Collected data
╔══

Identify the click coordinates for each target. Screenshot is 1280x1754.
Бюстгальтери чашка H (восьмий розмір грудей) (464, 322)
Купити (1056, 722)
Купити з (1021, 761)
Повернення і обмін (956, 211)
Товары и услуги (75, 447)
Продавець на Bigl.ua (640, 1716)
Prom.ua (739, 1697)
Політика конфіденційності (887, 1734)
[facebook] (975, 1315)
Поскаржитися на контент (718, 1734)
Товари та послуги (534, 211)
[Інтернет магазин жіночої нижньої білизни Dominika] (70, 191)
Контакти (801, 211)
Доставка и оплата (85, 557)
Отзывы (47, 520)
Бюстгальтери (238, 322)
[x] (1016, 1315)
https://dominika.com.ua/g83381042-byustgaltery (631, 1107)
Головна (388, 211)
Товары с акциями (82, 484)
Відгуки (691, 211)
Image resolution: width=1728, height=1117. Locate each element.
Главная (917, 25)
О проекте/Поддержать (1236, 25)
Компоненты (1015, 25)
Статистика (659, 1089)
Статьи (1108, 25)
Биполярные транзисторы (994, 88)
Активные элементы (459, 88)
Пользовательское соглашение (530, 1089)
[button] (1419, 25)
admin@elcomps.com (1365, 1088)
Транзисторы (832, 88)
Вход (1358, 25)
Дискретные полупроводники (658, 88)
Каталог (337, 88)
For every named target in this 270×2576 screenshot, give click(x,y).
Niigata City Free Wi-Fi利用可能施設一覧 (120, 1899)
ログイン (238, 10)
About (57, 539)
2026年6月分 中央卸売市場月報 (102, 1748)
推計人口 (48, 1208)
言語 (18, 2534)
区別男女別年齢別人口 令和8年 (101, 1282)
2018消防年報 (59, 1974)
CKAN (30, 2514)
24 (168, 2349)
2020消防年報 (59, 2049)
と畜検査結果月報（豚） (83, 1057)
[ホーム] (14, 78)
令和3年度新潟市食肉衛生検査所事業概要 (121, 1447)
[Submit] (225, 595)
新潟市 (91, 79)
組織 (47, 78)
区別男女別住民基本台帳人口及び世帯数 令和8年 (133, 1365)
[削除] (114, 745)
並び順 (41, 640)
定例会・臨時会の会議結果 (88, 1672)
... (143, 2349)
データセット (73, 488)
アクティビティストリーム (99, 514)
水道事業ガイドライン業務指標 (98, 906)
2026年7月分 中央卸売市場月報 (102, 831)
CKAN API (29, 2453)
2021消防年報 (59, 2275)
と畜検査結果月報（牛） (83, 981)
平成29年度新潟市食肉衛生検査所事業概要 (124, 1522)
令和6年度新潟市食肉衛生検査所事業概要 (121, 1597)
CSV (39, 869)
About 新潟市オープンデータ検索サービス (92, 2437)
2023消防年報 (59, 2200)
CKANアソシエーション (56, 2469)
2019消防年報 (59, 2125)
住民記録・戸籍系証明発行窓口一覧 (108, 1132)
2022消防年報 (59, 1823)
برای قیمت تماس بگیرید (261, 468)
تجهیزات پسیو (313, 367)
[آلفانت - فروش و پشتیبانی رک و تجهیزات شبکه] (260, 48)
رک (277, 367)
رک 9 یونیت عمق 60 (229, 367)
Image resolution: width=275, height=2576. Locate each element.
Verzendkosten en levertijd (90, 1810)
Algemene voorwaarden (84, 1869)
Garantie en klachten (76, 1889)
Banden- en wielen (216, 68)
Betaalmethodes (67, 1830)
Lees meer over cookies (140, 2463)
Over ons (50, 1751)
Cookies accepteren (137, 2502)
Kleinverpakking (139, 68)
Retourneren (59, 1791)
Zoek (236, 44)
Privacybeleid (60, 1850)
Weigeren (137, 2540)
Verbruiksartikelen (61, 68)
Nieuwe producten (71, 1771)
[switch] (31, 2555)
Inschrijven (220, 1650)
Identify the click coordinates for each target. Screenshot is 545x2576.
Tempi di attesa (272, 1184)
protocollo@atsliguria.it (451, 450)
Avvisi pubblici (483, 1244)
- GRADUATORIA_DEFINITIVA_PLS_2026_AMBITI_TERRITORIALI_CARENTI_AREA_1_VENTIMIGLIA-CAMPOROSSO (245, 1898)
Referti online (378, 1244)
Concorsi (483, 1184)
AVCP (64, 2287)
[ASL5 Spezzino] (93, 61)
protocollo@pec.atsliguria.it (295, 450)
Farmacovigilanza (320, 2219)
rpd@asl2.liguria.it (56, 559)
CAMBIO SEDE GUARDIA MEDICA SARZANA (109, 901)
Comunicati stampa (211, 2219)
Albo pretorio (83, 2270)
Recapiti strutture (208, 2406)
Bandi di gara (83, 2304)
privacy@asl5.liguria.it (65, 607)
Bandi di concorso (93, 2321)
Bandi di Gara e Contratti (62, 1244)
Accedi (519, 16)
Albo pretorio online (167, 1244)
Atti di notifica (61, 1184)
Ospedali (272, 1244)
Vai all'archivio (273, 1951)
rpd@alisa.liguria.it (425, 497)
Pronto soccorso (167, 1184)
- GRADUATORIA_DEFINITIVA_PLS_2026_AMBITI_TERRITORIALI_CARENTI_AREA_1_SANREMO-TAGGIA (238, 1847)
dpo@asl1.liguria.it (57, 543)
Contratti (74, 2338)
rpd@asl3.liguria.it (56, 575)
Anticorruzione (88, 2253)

╚══

Task =
Looking at the records above, return exactly the lines from the line with "Over ons (50, 1751)" to the line with "Tempi di attesa (272, 1184)", both ends included.

Exercise solution =
Over ons (50, 1751)
Cookies accepteren (137, 2502)
Kleinverpakking (139, 68)
Retourneren (59, 1791)
Zoek (236, 44)
Privacybeleid (60, 1850)
Weigeren (137, 2540)
Verbruiksartikelen (61, 68)
Nieuwe producten (71, 1771)
[switch] (31, 2555)
Inschrijven (220, 1650)
Identify the click coordinates for each target. Screenshot is 545x2576.
Tempi di attesa (272, 1184)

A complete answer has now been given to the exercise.